● What this exercise asks
A: Duplicate the passage of the Nosy Be sailing itinerary from "6 days between" to "semi-abandoned coconut plantation.".
B: In the Nosy Be sailing itinerary, how long is the crossing from Nosy Be to Ankazoberavina?
C: Take the Nosy Be sailing itinerary further, starting after its final sentence.

● Page text
start
6 days between Mainland and Radama islands
Nosy Be to Anjiabe
6:45 Meeting at our premises on the beach for a nice breakfast. Then, we leave Nosy Be, aiming for Ankazoberavina (a small island at 1h45 quiet crossing). Swimming, snorkeling along, or scuba-diving, you are discovering a rich, varied, nice and colorful underwater world. Again a short crossing before reaching Anjiabe a 2 miles beach with extraordinary low tides, lined by a semi-abandoned coconut plantation.
It is a good bivouac spot where we set our camp. After a drink and a sea fruit meal; siesta, swimming, relaxation, or for the most courageous, a walk to meet and observe the numerous bird species, mostly endemic to Madagascar concentrated in this sparse coconut grove where wild nature gradually reasserts itself. Getting familiar with an amazing environment; that will go on changing over the next few days. Sunset aperitif, meal … And good night!
Anjiabe to Ambatofotsy
We get up around 6:00 to enjoy breakfast in the morning sweetness. Around 8:00 we lift the anchor, and… here we go again! This time we are off to discover a “big bush village” and its inhabitants. But we will reach it only in a few hours. Meanwhile, if the wind is ok, we put the sails up, snorkeling on the way on one of the numerous spots we select as appropriate; (Tide, wind, water clarity, everyone level, etc. …). It is also the right time and the right place to catch a few goodies four lunch by spearfishing of course, but also with hand line fishing a great “tapas” provider. But time flies; the sun is high already, the thermal breeze starts to ripple the quiet sea; time to go, by sail or engine, depending the group’s and –also- the intensity and the direction of these breeze not always favorable but never mean . Around 2pm we reach Ambatofotsy and set our camp on the long beach lining the village, we enjoy the shade of a natural local fiber roof; a kind of wall-less house. The local people in this area are sweet and cheerful. They don’t know much about tourism and stick to their plain, easy going traditions. They are not use to “Vahazas” way wearing beach suit, so to be a little more dressed is suitable for visitors. Nocturnal lemurs often come around playfully stealing the palm wine dripping from coconuts flowers just above our head. We stroll in a scenery where pinks and greens emphasized with grace the immensity we start to sense. The shower is enchanting in the sunset golden light. Slowly, everyone begins to settle in the trip, closer to the specific culture of this little known region…. It is now time for dinner, chat, and then … peaceful night.
end
● Dataset entries
start
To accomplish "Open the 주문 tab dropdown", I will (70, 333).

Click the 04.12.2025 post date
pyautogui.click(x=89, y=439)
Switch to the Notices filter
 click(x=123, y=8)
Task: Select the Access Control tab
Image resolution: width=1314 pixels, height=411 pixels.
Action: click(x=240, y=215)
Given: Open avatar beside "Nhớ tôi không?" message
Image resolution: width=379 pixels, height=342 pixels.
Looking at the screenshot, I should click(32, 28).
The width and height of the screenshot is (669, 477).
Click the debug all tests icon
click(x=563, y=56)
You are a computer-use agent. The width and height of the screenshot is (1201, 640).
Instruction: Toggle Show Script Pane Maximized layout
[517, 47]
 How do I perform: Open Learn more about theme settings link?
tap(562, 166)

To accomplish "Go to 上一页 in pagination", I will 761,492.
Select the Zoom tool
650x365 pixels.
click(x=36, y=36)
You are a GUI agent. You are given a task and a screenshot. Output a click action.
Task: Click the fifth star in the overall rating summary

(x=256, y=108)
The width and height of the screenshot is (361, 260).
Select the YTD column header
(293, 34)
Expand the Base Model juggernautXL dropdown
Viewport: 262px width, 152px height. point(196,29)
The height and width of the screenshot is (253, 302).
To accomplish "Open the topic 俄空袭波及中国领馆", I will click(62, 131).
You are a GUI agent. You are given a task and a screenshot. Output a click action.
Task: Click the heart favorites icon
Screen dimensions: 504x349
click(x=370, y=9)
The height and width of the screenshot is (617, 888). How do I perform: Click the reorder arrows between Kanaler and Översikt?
end
● Results of the tasks
A:
6 days between Mainland and Radama islands
Nosy Be to Anjiabe
6:45 Meeting at our premises on the beach for a nice breakfast. Then, we leave Nosy Be, aiming for Ankazoberavina (a small island at 1h45 quiet crossing). Swimming, snorkeling along, or scuba-diving, you are discovering a rich, varied, nice and colorful underwater world. Again a short crossing before reaching Anjiabe a 2 miles beach with extraordinary low tides, lined by a semi-abandoned coconut plantation.

B: 1h45.

C:
Ambatofotsy to the island of Ambariopôtaka
Up with the sun as usual we embark around 8:00 to discover one of the Radamas archipelago islands. It is a short crossing (1:00). We dive at the wild lagoon edge. The island is high and majestic. For an hour and half we spearfish to fill our plate. Again, the coral reefs (2 to 3 meters deep only) are different, new coral structure, other color, other species of fish …Then, depending on the time of the tide, we make our way inside this “young lagoon” and drop anchor near a beautiful beach of white sand. We begin our twenty-first century, but nothing seems to have for the few inhabitants of this little paradise…Everyone explores in his own way; dive for some walk for others. First night in Radamas… confident, we fall asleep
Nosy Ambaripôtaka to Nosy Antanimora
We embark around 8:00 am, by sail or motor, to go a little further south. The aim is another island: Antanimora, we see in the distance and will reach 1:30 later. We dive at the edge of the reef, for fun and to supply lunch. Then depending on the tide, we enter more or less deeply into this luminous lagoon. The camp is this time established under a large tropical almond tree, along a vast white sandy beach. The fragrance is oceanic, the beach is wild … white and light dominate … curious little bird are running flush with the waves … We are on the nearest island to Africa. Nature seems more barren, yet we bathe in a clear water source, under the ‘kingfisher or flycatcher-of-paradise watchful eye. At that stage of the journey everyone does what he likes between sea and stroll to the peaks (146 meters …) or round the island. We find our evening rituals. We are not quite the same as four days ago; the soul of this country seems closer to us. Already we look forward for tomorrow… Good night!
Nosy Antanimora to Ambariomena
As usual, after breakfast and loading, we leave for a three hour crossing. Along the way, we dive and fish, before getting to Ambariomena, by late morning. It is kind of Malagasy fjord, quiet as a lake, lined by small orange sand beaches and dominated by a steep forest furrowed by veins of pink sandstone. This inlet runs deep into a maze of mangroves ending as a river, at the foot of hills covered with primary forest.
Ambariomena to Nosy Be via Antsoa
Morning departure to Nosy-Be, now only 60 kilometers distant, but we’ll go peacefully, taking our time. We first reach a small island close to a cape opening on the huge bay of Nosy Be. We drop anchor. Activities are divided between diving, relaxing and “exploring” the nearby tiny beach. Nosy Antsoha is a true “Robinson island,” where to spend a few hours, is better than a few years! Today, lunch is served on board. Around 14:00 we put our heavy cotton sails up. Wind is often good at this hour of the day, so depending on its strength, we go by sail all the way, or just at the end. Anyway, we have to arrive for sunset, and that is what we will do! The scenery before our eyes is gorgeous … so we continue like this … .enjoying the beauty… until sunset. Happy landing!!